EXERCICE PROPOSÉ 1:
D'après la critique de la pièce, pourquoi monter Le Côté de Guermantes au théâtre était-il si risqué ? Répondez en une à trois phrases.
EXERCICE PROPOSÉ 2:
Recopiez mot pour mot le passage de la critique de la pièce qui va de « Audacieux, inventif et » jusqu'à « son œuvre même. ».
EXERCICE PROPOSÉ 3:
Répondez à ces questions sur la critique de la pièce :
(a) Dans quel théâtre la pièce se joue-t-elle en ce moment ?
(b) Quel tome de La Recherche du Temps perdu est Le Côté de Guermantes ?
(c) Comment certains ont-ils surnommé ce volume ?

EXTRAIT DU TEXTE:
Audacieux, inventif et splendide : tels sont les trois adjectifs qui viennent spontanément à l’esprit du public qui vient d’assister à la représentation du Côté de Guermantes de Marcel Proust adapté et mis en scène par Christophe Honoré. Une très grande réussite en effet qui se joue actuellement au théâtre de Marigny tant Christophe Honoré réussit un pari plus que délicat : celui non de simplement parvenir à mettre Proust en scène mais à faire de Proust une pièce maîtresse de son œuvre même.
Car, de fait, l’entreprise était plus que périlleuse : troisième tome de La Recherche du Temps perdu, ce volume est pour beaucoup du Temps perdu pour la Recherche tant, dès sa parution, il fut décrié pour être trop bavard, excessivement mondain, terriblement fasciné par une aristocratie au point, dans une frénésie de bons mots et de dialogues de salon, de n’être pour d’aucuns qu’un « roman de duchesses ». Comme si Montesquiou avait un instant repris le pas sur les influences littéraires de Proust. L’entreprise se révèle alors plus que délicate pour Honoré lorsqu’il s’agit de s’attaquer au Côté de Guermantes volume mal-aimé, qui vient redoubler un obstacle de taille : comment adapter Proust au théâtre ?

(Données pour repérer des mots et des éléments)

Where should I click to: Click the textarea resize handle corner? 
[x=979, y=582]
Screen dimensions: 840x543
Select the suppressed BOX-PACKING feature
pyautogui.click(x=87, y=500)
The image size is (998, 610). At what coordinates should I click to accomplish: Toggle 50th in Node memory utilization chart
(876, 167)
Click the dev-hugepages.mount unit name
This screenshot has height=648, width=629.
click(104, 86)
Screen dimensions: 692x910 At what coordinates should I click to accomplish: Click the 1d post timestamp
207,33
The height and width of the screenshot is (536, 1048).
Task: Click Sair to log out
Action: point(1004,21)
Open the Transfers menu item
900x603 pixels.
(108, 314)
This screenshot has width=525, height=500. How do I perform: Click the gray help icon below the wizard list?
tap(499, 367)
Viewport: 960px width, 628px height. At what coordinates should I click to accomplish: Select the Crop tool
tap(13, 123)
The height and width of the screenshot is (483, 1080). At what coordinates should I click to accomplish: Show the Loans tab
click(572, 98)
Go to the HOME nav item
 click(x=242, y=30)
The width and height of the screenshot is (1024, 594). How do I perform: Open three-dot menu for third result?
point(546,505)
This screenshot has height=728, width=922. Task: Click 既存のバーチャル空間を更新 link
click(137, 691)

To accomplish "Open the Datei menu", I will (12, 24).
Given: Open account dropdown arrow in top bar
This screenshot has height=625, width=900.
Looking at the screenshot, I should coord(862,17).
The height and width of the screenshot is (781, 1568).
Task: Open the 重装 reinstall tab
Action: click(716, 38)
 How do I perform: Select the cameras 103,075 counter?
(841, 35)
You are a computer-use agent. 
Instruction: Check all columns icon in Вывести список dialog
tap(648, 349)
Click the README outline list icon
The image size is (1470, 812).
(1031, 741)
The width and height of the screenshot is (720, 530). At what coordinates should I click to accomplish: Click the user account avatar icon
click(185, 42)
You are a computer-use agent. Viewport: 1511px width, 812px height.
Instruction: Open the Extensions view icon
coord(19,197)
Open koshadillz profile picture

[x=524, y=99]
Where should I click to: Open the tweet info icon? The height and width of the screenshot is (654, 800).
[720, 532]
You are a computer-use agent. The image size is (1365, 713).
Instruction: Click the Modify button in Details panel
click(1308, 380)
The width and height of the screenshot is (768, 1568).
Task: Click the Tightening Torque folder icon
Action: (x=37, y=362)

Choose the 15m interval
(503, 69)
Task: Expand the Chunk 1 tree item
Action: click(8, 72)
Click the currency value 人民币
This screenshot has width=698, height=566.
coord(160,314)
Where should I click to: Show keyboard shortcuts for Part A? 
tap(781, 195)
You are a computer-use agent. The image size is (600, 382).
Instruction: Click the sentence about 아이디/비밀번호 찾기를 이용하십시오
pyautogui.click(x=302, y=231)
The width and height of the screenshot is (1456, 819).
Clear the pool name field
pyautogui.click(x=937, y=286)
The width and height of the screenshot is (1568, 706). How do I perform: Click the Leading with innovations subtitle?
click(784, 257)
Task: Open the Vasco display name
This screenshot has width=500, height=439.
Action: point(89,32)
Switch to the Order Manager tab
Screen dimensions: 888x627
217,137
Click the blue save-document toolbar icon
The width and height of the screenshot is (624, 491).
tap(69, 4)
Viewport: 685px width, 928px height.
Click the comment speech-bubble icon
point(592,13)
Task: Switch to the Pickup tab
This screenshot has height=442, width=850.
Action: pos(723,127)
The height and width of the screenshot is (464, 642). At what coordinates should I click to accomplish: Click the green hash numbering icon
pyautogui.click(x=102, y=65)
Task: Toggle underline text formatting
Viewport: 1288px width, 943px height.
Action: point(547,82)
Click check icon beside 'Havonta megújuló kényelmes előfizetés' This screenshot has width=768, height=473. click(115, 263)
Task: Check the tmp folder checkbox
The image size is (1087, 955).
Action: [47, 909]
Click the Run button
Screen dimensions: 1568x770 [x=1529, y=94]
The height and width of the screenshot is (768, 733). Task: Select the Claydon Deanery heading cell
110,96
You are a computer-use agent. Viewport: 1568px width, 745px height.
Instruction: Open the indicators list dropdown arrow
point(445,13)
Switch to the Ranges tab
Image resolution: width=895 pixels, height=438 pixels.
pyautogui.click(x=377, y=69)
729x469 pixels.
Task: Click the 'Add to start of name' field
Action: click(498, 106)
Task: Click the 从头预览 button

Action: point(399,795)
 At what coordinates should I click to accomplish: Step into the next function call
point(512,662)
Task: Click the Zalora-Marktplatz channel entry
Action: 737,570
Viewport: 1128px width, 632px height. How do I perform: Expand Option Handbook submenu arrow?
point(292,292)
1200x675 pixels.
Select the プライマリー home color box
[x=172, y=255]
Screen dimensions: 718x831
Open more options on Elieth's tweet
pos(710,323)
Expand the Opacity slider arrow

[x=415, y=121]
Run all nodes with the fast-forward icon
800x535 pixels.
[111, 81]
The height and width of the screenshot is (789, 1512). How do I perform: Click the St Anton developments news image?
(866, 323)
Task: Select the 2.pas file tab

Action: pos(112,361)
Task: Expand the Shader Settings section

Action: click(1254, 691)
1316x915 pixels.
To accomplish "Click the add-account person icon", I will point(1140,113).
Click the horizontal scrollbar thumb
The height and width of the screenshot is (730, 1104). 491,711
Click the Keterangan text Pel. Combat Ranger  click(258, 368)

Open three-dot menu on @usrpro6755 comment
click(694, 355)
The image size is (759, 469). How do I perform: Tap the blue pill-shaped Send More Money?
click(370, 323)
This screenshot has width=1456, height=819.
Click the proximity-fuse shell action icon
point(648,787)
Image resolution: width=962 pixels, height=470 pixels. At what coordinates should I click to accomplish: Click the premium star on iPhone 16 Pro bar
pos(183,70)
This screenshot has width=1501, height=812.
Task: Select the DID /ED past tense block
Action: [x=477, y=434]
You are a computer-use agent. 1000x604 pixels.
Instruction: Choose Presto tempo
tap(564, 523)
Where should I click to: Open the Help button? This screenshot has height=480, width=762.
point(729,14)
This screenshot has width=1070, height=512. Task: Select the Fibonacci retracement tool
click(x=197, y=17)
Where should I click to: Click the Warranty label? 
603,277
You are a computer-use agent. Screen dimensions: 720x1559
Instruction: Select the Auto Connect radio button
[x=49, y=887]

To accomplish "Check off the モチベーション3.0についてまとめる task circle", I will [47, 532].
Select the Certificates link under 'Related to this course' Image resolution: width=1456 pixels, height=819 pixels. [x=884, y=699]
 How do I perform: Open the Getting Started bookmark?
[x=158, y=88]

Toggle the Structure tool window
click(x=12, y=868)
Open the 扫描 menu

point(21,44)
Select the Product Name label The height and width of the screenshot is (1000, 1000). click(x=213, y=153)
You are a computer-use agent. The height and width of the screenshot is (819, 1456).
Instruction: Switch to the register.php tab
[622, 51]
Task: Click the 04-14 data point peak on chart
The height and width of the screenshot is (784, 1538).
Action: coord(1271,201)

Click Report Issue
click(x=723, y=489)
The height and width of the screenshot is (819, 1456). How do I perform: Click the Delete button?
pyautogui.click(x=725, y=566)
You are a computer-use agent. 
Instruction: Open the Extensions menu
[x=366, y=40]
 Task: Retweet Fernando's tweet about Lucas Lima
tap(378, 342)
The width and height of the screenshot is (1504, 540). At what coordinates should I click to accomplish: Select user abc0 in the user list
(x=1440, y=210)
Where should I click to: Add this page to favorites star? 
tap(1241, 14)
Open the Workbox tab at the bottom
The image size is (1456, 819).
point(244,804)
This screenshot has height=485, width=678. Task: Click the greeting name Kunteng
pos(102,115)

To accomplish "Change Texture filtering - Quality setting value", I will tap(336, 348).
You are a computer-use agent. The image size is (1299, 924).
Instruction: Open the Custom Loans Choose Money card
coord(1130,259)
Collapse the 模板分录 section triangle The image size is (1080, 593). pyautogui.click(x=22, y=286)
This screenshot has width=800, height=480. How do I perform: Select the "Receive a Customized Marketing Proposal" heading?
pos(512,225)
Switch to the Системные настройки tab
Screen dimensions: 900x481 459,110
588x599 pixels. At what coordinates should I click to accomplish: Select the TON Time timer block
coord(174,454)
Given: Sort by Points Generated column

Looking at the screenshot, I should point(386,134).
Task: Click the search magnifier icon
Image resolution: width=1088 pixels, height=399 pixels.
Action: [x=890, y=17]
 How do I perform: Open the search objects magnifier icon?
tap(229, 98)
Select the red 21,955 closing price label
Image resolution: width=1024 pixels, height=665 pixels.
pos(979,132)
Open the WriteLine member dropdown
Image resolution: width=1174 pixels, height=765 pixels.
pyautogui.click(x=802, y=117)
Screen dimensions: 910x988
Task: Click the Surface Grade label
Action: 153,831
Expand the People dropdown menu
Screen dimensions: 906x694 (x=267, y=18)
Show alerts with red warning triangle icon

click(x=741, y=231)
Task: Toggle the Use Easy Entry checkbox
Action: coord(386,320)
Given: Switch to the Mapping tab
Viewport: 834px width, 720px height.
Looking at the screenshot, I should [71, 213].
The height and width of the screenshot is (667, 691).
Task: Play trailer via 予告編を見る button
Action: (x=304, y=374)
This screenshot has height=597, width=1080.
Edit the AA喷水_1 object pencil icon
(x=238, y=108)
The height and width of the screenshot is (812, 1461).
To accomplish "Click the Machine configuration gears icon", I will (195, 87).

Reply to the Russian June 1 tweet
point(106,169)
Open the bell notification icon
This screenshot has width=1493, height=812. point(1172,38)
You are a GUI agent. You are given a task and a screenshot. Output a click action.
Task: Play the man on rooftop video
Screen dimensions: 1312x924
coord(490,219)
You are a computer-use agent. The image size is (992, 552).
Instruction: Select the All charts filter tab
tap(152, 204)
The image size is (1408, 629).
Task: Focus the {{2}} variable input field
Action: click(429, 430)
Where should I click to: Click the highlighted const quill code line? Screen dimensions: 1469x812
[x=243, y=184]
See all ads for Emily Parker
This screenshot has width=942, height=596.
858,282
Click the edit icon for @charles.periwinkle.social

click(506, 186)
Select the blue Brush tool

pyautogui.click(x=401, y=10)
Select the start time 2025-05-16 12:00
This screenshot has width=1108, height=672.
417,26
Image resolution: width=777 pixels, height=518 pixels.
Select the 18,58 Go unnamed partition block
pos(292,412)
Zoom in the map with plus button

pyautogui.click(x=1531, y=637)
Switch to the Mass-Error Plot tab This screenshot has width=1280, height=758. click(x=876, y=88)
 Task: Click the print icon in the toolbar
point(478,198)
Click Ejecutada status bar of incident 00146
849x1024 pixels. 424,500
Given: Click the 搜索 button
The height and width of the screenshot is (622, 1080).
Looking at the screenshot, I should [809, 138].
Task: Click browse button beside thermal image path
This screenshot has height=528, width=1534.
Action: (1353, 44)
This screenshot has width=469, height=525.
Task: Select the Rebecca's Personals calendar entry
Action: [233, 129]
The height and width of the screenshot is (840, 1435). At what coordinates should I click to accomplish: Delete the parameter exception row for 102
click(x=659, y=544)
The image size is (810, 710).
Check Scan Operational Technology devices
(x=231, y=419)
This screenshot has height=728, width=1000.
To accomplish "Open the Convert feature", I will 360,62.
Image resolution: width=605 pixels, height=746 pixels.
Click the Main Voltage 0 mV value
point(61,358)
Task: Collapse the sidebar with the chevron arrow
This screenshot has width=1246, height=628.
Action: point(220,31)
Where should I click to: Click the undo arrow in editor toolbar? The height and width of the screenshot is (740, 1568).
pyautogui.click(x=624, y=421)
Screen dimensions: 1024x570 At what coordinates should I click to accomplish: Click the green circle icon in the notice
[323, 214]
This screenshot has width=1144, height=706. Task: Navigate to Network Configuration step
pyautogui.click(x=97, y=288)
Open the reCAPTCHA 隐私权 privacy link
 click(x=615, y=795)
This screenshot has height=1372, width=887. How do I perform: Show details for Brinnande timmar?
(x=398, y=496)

RÉPONSE RÉDIGÉE 1:
Dès sa parution, ce troisième tome a été critiqué comme trop bavard, trop mondain et fasciné par l'aristocratie, au point d'être vu par certains comme un « roman de duchesses ». S'y ajoutait une autre grosse difficulté : savoir comment adapter Proust au théâtre.

RÉPONSE RÉDIGÉE 2:
Audacieux, inventif et splendide : tels sont les trois adjectifs qui viennent spontanément à l’esprit du public qui vient d’assister à la représentation du Côté de Guermantes de Marcel Proust adapté et mis en scène par Christophe Honoré. Une très grande réussite en effet qui se joue actuellement au théâtre de Marigny tant Christophe Honoré réussit un pari plus que délicat : celui non de simplement parvenir à mettre Proust en scène mais à faire de Proust une pièce maîtresse de son œuvre même.

RÉPONSE RÉDIGÉE 3:
(a) Au théâtre de Marigny.
(b) Le troisième tome.
(c) Un « roman de duchesses ».